> [Reading passage]

──────────

The Staib LB-1 Special is a homebuilt aircraft design of Wilbur Staib.

Design and development
Wilbur Staib (1914-1993) was a self-taught aircraft designer from Diamond, Missouri. Staib served as a flight instructor during the  Second World War at Chanute, Kansas flying PT-14s. He designed and built five different "LB" (Little Bastard) aircraft and a helicopter, of which several had the title "world's smallest". He flew his aircraft in air shows with the title "The Diamond Wizard".

The LB-1 was a single engine, open cockpit biplane with conventional landing gear. The low-cost construction included using brazed steel bedspring wire for wing-ribs, and bed-sheet muslin covering. The airfoil was patterned on a Taylorcraft BC-12D. The aircraft used three fuel tanks: one in the headrest, one in the baggage compartment and one against the firewall. The red and white checkerboard-painted aircraft was outfitted with a smoke system for air show work.

──────────

> [Data]
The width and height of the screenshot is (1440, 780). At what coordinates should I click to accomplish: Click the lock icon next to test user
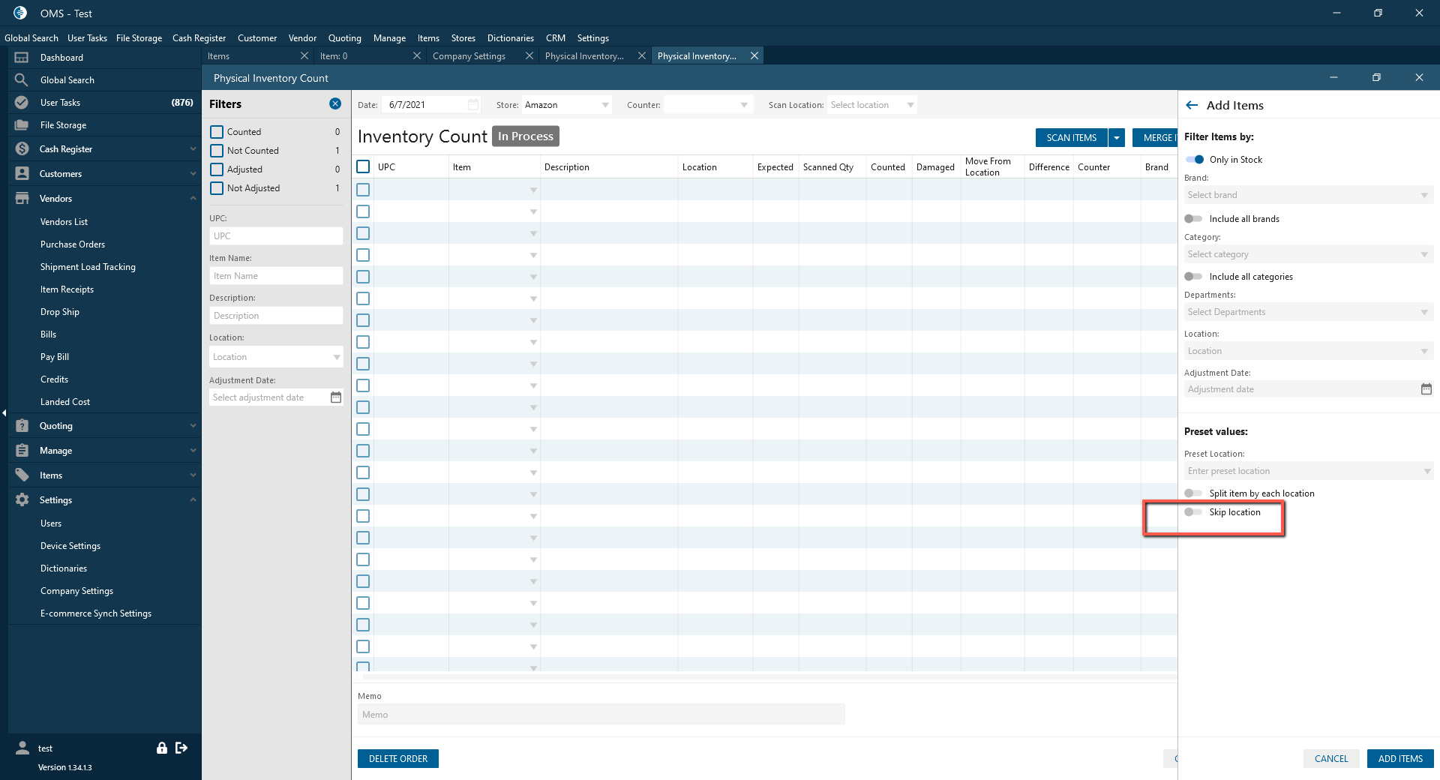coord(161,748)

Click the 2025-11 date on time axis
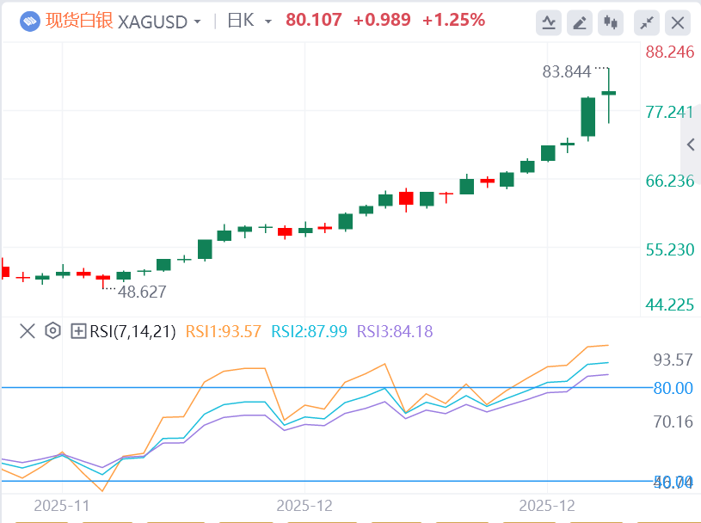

──────────

> [Goals]
• 1. List every place where the Staib LB-1 Special text says the aircraft carried a fuel tank.
• 2. According to the Staib LB-1 Special text, which aircraft's airfoil was the LB-1's airfoil patterned on?
• 3. Continue the Staib LB-1 Special text from its last sentence.

> [Responses to the tasks]
• 1.
- The headrest
- The baggage compartment
- Against the firewall

• 2. A Taylorcraft BC-12D.

• 3.
Operational history
Staib used the LB-1 to perform on the pro-akro circuit, performing stunts such as inverted ribbon cuts. His LB-1 was comparable to the Pitts Special flown by Betty Skelton at the same shows. The aircraft performed from 1949 to 1952. The prototype was registered as late as 1990.

Specifications (Staib LB-1)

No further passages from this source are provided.